2.      Tindak Pidana Perjudian ialah karena perjudian tidak sesuai dengan agama dan moral Pancasila; membahayakan keamanan dan ketertiban umum serta perkembangan masyarakat, bangsa dan negara; usaha pembangunan bidang materiil tidak boleh menelantarkan pembangunan spiritual (berdasar asas perikehidupan dalam keseimbangan); perjudian sudah meluas dan membawa akibat-akibat negatif, sedangkan peraturan yang ada sudah tidak sesuai dengan perkembangan.

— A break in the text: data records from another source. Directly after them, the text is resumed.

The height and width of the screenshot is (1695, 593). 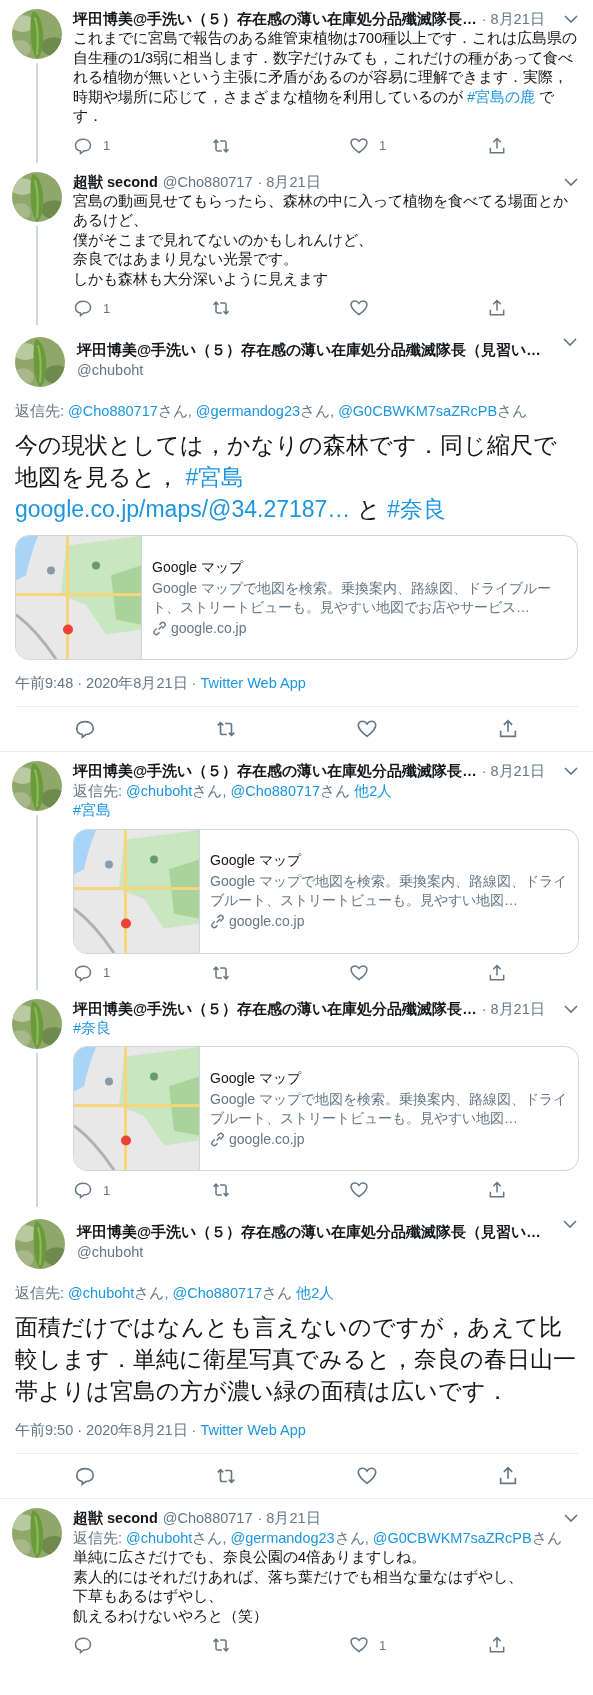 I want to click on tweet-text: これまでに宮島で報告のある維管束植物は700種以上です．これは広島県の自生種の1/3弱に相当します．数字だけみても，これだけの種があって食べれる植物が無いという主張に矛盾があるのが容易に理解できます．実際，時期や場所に応じて，さまざまな植物を利用しているのが #宮島の鹿 です．, so click(x=326, y=78).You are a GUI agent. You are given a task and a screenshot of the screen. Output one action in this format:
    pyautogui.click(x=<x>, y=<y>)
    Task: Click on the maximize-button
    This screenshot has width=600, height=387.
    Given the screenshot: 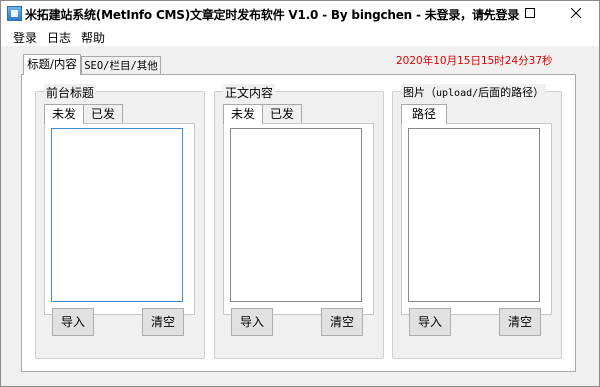 What is the action you would take?
    pyautogui.click(x=530, y=13)
    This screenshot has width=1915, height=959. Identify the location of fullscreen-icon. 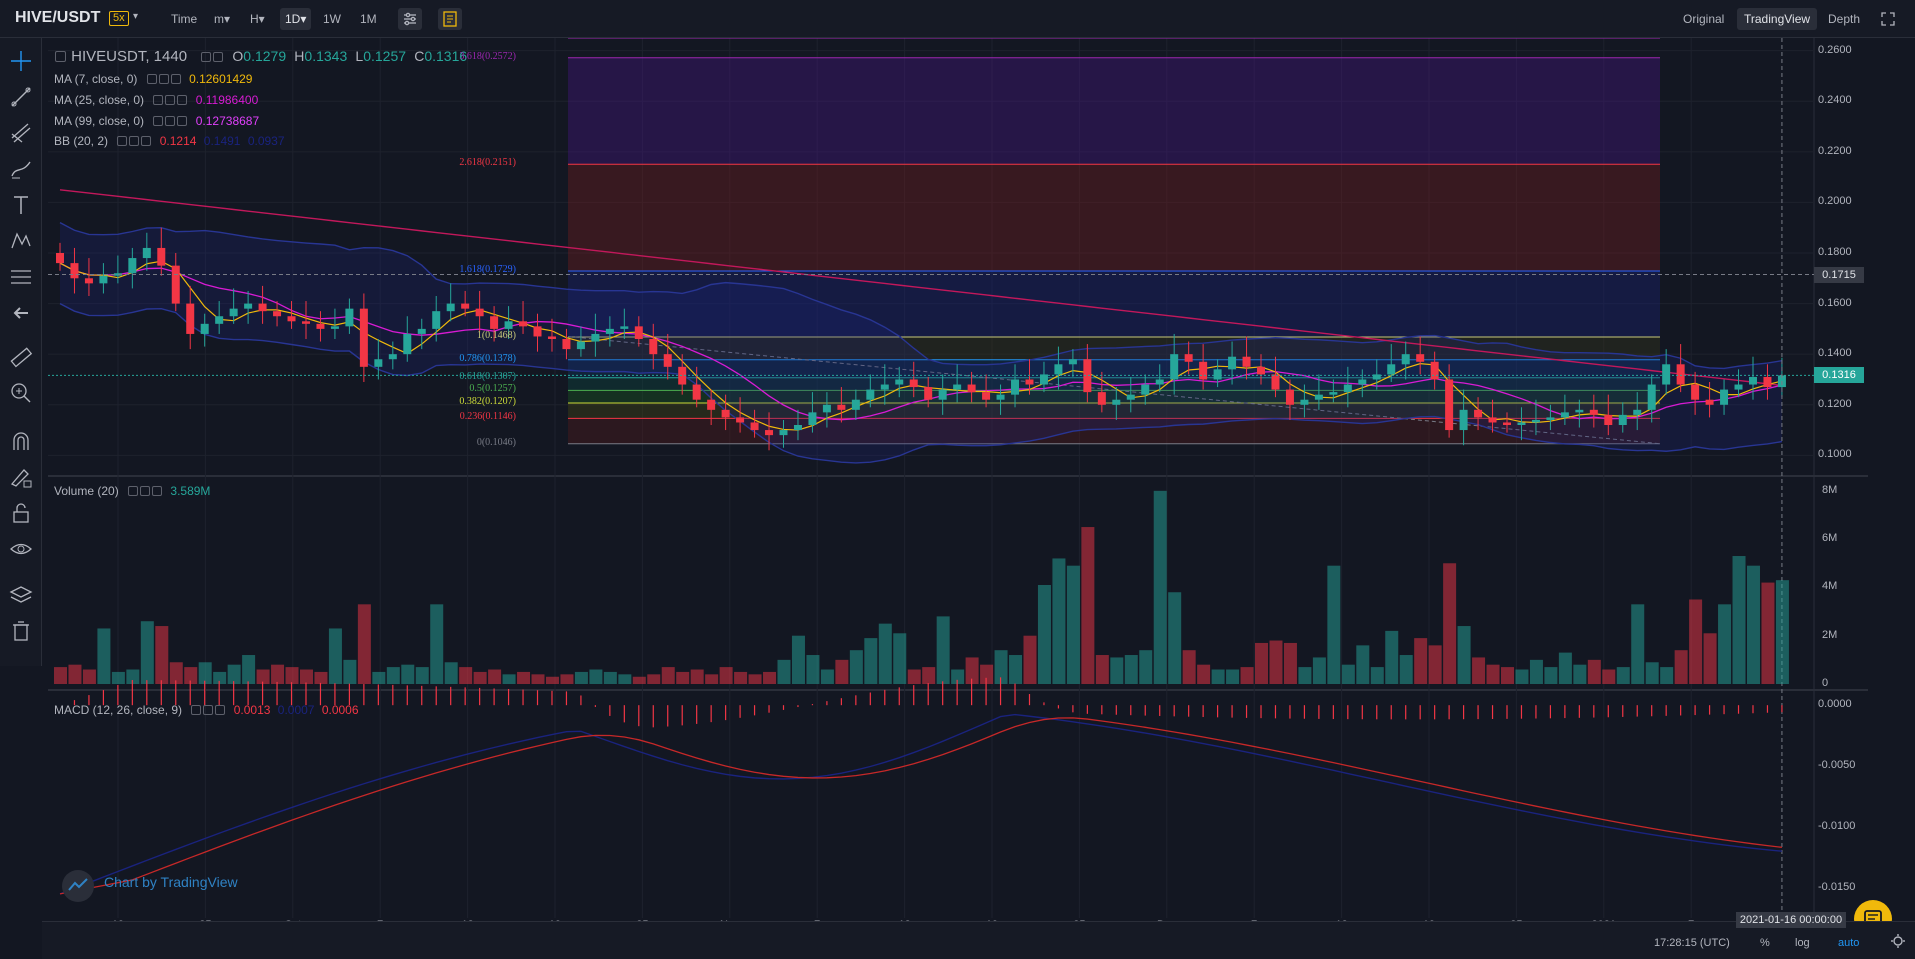
(1888, 19).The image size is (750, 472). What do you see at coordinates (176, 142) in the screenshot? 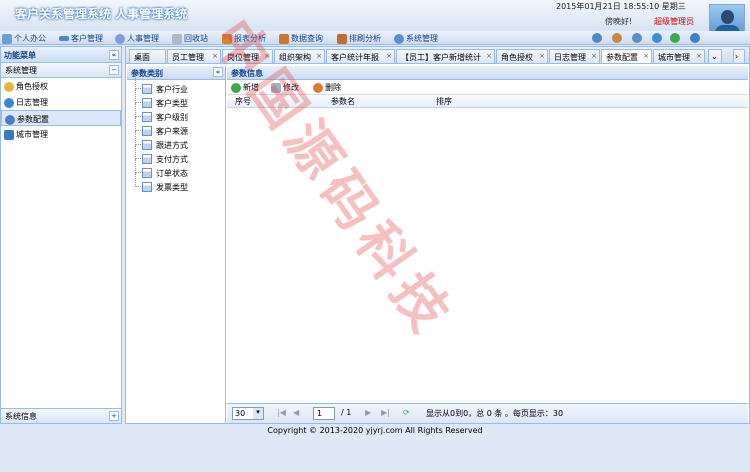
I see `tree-item: 跟进方式` at bounding box center [176, 142].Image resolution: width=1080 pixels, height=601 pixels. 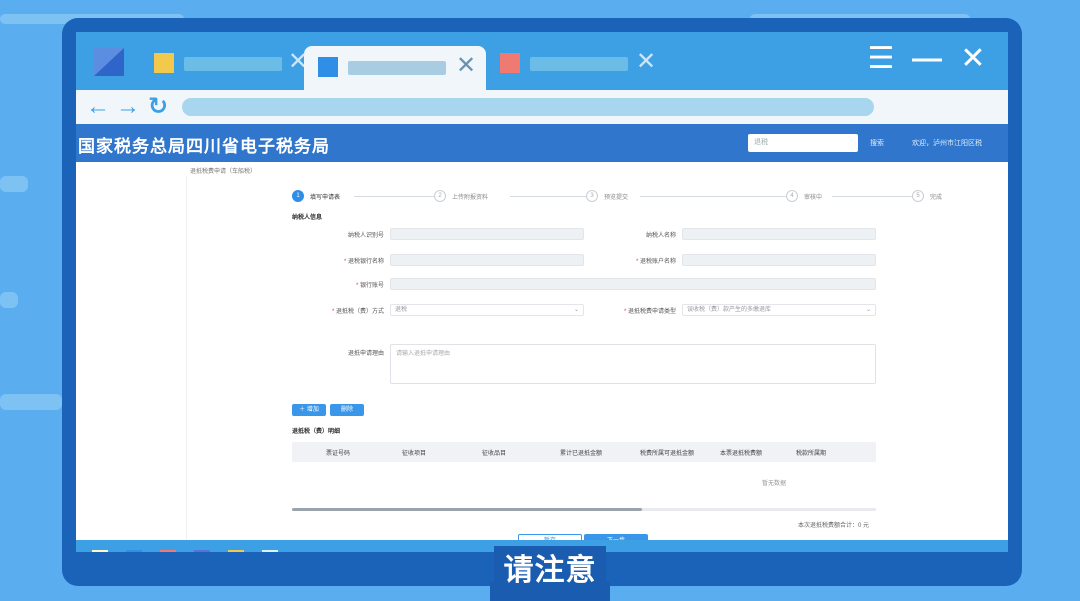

3.      Kejahatan penerbangan dan kejahatan terhadap sarana/prasarana penerbangan ialah karena semua perbuatan-perbuatan yang mengganggu keamanan penerbangan dan sarana/prasarana penerbangan itu sangat merugikan kehidupan perekonomian negara dan pembangunan pada umumnya, dan sangat merugikan kehidupan penerbangan nasional pada khususnya.
4.      Tindak pidana narkotika ialah bahwa perbuatan, penyimpangan, pengedaran dan penggunaan narkotika tanpa pembatasan dan pengawasan yang seksama dan bertentangan dengan peraturan yang berlaku merupakan kejahatan.
5.      Tindak pidana suap adalah bahwa perbuatan suap dalam berbagai bentuk dan sifatnya di luar yang diatur dalam peraturan perundang-undangan yang sudah ada pada hakekatnya juga bertentangan dengan kesusilaan dan moral Pancasila yang membahayakan kehidupan masyarakat dan bangsa.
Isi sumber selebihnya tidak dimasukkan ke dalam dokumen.